There still was an element of that weird Nadia/Laszlo sweetness, though -- the witch admitted that the last time around she impersonated Nadia in order to get Laszlo to participate. The sweetness was immediately undercut by the way he was fooled by a terrible impersonation it was....but....the implication is that Laszlo's "type" is Nadia.

I'm lightly obsessed with Nandor's characterization. He was a terror as a human warlord, apparently razing villages throughout the Mediterranean and being very successful at all the violence. But it's clear that he's an absolute coward as a vampire. He disliked his old familiar so much he got rid of him...but not by killing him. And he's not just nonconfrontational; he's the first to run away from fights that others instigate! If Guillermo goes full vampire slayer, I hope we get some backstory into why Nandor is so disinterested in violence now.
posted by grandiloquiet at 8:57 AM on June 8, 2020 [1 favorite]

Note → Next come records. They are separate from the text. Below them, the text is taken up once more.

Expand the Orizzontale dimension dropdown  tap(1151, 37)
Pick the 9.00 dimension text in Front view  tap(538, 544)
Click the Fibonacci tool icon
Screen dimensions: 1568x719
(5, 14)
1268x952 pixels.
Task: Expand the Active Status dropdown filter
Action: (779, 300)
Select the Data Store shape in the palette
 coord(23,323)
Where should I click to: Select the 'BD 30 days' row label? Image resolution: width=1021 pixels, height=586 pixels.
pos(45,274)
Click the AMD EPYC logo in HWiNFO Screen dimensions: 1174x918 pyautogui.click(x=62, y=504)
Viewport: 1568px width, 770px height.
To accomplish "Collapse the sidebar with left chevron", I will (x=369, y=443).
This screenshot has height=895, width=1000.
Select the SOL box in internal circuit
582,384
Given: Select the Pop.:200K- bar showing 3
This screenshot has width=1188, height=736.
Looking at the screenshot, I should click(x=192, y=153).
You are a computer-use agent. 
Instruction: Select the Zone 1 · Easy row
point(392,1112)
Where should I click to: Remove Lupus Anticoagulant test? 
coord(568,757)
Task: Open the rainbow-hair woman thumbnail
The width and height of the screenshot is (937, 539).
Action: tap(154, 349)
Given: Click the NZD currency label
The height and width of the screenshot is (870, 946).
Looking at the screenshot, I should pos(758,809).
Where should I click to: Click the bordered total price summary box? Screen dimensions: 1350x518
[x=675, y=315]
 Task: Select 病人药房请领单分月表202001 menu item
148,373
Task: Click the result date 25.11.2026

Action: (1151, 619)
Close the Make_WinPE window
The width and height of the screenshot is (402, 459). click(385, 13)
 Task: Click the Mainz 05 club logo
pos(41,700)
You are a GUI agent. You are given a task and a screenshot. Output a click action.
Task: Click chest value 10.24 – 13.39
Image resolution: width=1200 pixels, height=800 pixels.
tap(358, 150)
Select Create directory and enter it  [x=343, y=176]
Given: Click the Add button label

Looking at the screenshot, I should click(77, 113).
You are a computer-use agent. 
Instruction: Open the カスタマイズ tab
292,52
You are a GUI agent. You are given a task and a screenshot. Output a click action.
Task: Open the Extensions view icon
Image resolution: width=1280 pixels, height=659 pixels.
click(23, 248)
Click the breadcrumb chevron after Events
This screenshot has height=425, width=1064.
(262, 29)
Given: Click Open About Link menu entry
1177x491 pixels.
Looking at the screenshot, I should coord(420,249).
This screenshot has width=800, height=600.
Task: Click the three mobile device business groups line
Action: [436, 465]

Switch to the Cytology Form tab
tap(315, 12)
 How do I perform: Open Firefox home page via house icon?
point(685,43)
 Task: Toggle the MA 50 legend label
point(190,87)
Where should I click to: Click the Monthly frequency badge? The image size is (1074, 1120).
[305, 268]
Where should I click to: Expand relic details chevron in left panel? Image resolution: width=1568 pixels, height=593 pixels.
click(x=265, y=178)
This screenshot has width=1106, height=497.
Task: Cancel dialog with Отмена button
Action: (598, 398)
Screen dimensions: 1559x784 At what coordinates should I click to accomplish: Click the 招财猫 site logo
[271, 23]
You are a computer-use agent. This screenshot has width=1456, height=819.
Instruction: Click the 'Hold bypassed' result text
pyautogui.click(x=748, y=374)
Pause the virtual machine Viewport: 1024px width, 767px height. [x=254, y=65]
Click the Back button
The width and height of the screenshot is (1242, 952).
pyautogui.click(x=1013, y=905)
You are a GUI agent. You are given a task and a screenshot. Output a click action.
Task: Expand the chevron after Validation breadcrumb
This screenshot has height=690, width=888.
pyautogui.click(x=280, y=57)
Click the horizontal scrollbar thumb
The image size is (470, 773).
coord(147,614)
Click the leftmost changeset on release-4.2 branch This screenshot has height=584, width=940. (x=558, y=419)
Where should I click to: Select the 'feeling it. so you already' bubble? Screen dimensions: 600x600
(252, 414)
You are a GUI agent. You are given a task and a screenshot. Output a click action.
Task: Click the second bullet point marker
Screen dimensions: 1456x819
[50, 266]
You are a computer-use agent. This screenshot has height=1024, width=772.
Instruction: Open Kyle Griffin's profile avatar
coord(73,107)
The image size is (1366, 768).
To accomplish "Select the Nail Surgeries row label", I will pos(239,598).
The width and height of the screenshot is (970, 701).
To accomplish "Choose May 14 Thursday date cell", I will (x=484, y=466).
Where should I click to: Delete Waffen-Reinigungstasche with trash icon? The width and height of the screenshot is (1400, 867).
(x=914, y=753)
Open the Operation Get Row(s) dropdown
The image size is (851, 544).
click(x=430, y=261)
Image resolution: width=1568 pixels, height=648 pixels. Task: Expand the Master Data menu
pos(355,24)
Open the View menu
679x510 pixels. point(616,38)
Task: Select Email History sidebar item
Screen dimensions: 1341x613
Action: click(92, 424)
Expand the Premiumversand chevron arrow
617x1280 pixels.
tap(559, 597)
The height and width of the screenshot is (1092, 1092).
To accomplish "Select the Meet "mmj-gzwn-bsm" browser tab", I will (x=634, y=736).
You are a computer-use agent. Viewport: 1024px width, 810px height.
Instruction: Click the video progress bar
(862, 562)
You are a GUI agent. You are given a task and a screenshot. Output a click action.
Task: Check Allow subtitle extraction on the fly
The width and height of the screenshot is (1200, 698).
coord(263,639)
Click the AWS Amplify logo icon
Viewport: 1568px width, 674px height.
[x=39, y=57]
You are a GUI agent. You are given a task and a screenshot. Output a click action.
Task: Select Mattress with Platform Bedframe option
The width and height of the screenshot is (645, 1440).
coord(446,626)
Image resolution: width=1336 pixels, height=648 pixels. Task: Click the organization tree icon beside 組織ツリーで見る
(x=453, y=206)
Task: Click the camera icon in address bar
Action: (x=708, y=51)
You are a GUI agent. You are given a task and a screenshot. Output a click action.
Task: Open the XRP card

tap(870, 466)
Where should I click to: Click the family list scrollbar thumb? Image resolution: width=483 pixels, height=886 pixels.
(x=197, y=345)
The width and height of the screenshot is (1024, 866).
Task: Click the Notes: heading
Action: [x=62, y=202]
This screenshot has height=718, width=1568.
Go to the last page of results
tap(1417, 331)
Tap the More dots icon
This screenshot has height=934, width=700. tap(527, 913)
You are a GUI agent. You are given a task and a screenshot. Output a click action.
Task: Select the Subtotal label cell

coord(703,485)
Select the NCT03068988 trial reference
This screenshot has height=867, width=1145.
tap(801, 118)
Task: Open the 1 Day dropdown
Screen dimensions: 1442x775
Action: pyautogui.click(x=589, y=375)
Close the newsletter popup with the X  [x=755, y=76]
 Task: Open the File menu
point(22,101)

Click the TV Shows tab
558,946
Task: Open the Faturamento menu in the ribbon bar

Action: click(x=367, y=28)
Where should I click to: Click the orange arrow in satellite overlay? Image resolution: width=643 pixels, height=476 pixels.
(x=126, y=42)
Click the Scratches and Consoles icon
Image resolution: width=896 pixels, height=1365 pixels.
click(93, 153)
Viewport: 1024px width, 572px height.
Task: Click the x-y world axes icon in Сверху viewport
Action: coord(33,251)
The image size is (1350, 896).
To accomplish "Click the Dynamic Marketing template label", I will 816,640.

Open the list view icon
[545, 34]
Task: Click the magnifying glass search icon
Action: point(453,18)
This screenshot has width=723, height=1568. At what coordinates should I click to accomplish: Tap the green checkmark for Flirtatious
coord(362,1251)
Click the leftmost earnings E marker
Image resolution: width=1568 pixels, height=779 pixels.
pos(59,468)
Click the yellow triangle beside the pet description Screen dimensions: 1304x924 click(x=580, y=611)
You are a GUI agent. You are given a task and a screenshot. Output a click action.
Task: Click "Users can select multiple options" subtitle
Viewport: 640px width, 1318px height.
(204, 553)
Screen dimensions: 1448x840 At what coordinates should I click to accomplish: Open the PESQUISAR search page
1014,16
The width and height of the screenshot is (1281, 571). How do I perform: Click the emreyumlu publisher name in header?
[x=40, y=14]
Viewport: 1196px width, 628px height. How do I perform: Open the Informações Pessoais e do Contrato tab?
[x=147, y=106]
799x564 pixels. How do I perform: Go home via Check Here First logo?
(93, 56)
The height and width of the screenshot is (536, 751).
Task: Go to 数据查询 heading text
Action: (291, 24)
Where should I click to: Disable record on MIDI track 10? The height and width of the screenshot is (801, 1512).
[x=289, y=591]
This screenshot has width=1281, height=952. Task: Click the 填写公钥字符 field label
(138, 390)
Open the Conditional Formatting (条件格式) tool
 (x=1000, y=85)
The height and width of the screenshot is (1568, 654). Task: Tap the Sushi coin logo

Kayvan Novak has said he bears in mind that Nandor was a mass murderer, and he tries to bring some of that to the characterization... but I don't see it at all. Nandor seems like such gentle, ineffectual, fussy fellow, the last vamp you'd ever expect to have been a warlord. His origin is similar to Vladislav from the movie, but Vladislav still had a real dark side and Nandor seems like a total creampuff by comparison. Nandor puffs up about his violent past sometimes, but often he seems kind of embarrassed about the whole thing. If Guillermo does go full slayer and raises a slayer army with his new people skills, it wouldn't surprise me if Nandor is hurt enough that he goes full warlord to take on the slayers and it becomes a real battle... and then in the end they make peace when Nandor finally makes Guillermo a vampire, which was what he really wanted all along!

I'd be curious to learn how Nandor ever hooked up with Nadja and Laszlo in the first place, and how Colin Robinson got into the mix. (I know he "came with the house," but it feels like there's more to his story than that.) It's too bad this show can't do flashbacks, due to the nature of the mockumentary style, because it'd be a blast to see how the vamps met and how they adapted to different eras.
posted by Ursula Hitler at 1:13 PM on June 8, 2020 [3 favorites]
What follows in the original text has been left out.